We must ask God for the humility not to command, but to surrender.

Naaman, commander of an ancient Syrian army and subject of Monday’s first reading (2 Kings 5:1-15), is hardly a household name among Catholics. We should get to know him, though, as he has much to teach us about faith and the specter of doubt that can weigh down even the most devout believer.

Naaman was encouraged by an Israelite slave to seek the king of Jerusalem to heal his leprosy. Upon news of Naaman’s arrival, the prophet Elisha sent for him. When Naaman arrived at Elisha’s house, the prophet sent him a message: “Go and wash in the Jordan seven times, and your flesh shall be restored, and you shall be clean.” Naaman flew into a rage at the news, and shouted, “Behold, I thought that he would surely come out to me, and stand, and call on the name of the Lord his God, and wave his hand over the place, and cure the leper. Are not Abana and Pharpar, the rivers of Damascus, better than all the waters of Israel? Could I not wash in them and be clean?” 

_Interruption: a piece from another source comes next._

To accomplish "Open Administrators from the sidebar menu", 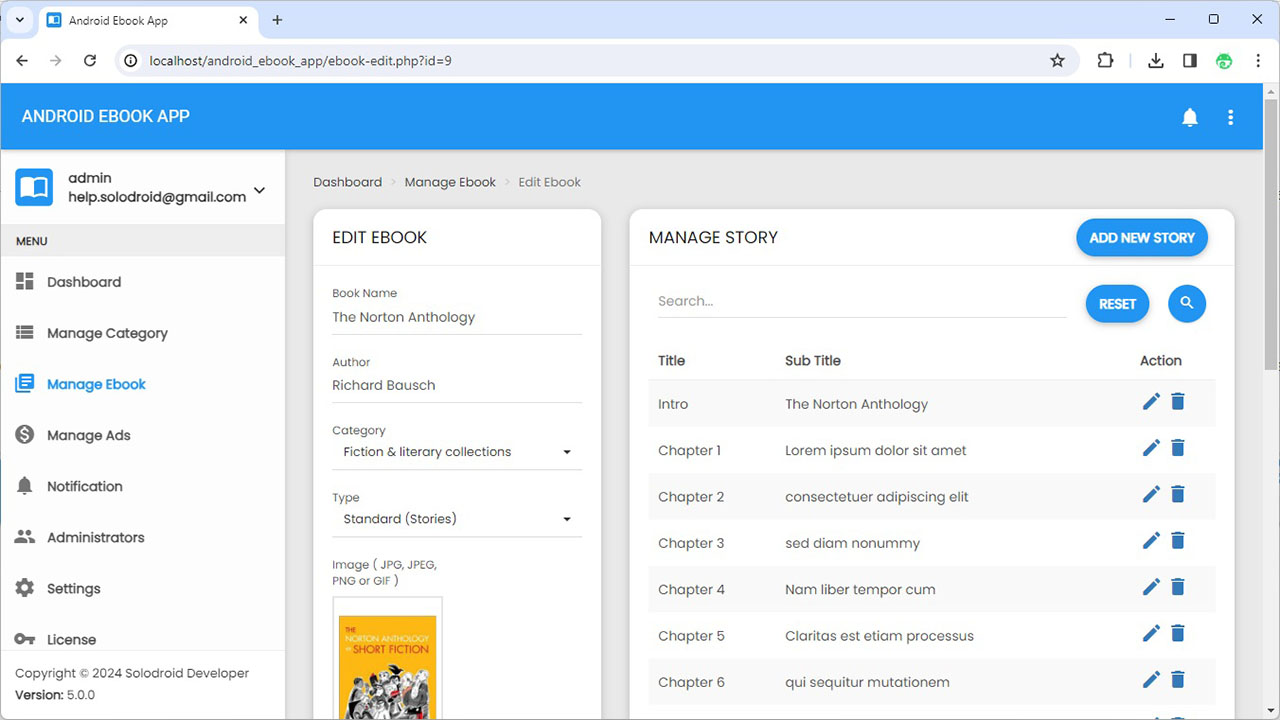I will [95, 537].
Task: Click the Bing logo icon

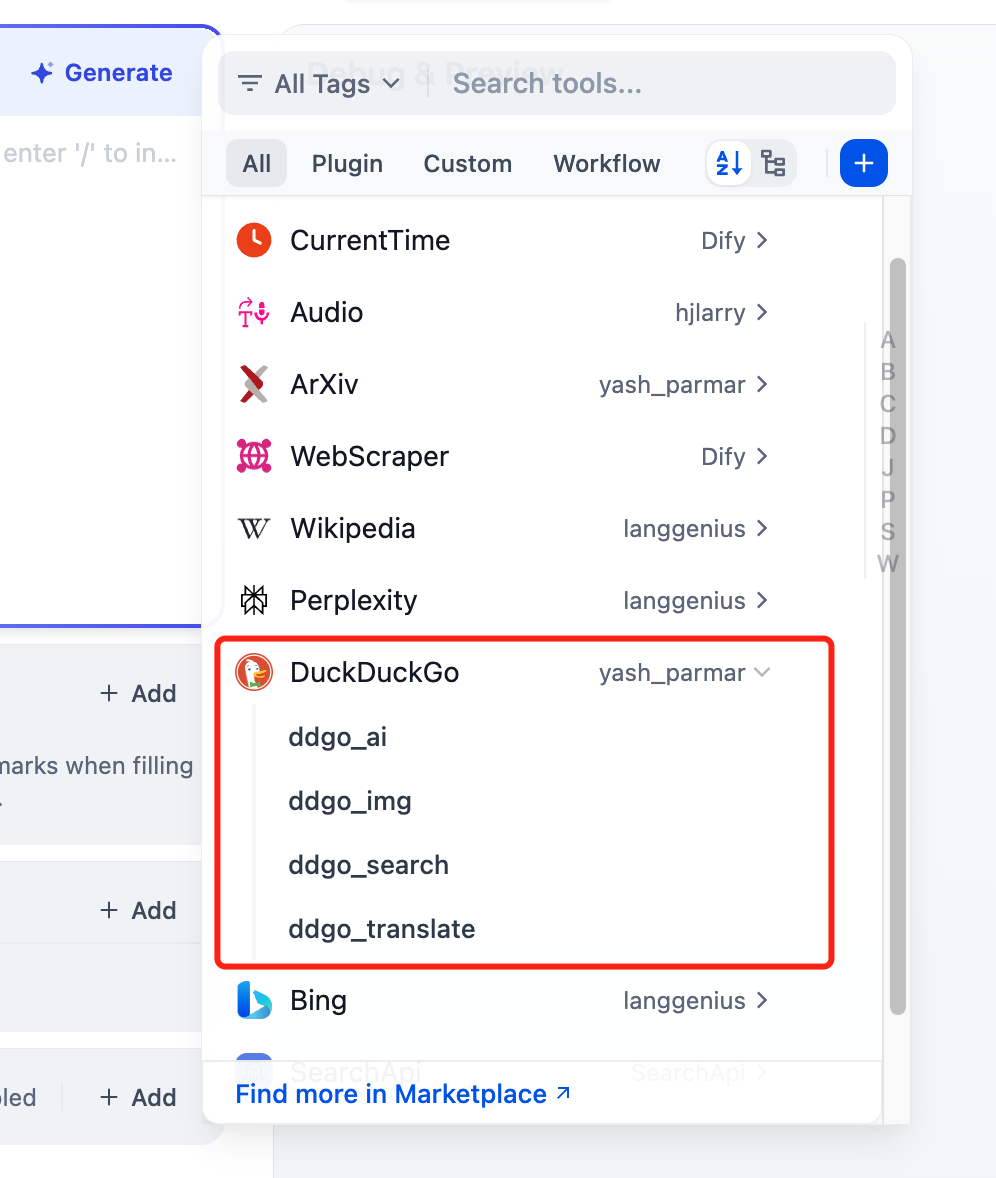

Naaman’s reaction is not uncommon for believers at varying points in our lives. Doubts about God’s love or existence can creep up when He does not act according to our expectations. Sometimes such doubts can arise when our own hopes about how our lives should be do not turn out as we wish. Other times doubts may arise when God does not answer a petition, such as when prayers for the recovery of a fatally ill family member seem to be ignored.

Such doubts are common, serious, and trying, and they can test the very core of our faith relationship with God. Sometimes these doubts can even harden into resentment and bitterness toward God, especially after the experience of a serious trauma or evil. We doubt His existence or His care for us. These doubts then tempt us to stop attending Mass and to stop praying.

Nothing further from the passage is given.